**Task prompt**
State only how many lines of the records contain the string "agent".

**Records provided**
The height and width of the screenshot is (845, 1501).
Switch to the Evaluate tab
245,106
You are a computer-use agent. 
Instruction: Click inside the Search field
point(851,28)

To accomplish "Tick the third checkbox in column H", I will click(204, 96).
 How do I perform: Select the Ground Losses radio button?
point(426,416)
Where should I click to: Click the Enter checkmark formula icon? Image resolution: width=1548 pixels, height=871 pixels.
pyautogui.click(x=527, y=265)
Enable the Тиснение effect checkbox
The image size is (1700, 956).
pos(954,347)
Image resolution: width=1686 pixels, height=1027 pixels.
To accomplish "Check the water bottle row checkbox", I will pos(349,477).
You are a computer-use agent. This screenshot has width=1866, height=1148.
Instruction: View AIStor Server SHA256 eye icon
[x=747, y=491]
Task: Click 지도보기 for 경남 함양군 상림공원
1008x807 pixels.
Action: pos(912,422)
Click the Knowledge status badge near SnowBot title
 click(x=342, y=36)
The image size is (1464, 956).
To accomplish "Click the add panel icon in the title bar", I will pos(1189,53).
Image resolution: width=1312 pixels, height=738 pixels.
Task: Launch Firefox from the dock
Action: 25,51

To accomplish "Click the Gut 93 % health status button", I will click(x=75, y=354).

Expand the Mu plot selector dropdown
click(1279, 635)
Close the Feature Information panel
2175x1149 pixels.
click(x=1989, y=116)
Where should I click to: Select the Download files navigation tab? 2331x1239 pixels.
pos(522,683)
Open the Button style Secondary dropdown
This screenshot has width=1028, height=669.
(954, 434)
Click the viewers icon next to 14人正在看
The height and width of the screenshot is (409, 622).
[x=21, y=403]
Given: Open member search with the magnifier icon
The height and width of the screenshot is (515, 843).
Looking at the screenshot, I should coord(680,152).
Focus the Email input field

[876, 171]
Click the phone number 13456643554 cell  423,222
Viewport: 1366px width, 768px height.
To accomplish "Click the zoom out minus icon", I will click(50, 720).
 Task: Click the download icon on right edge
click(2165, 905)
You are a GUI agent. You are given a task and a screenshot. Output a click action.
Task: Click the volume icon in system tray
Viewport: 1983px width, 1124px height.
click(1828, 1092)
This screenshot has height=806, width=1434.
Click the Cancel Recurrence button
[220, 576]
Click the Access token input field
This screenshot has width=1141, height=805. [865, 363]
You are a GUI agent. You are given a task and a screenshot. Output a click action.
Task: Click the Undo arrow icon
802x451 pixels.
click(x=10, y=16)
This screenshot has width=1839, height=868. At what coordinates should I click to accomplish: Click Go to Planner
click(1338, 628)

**Exercise result**
4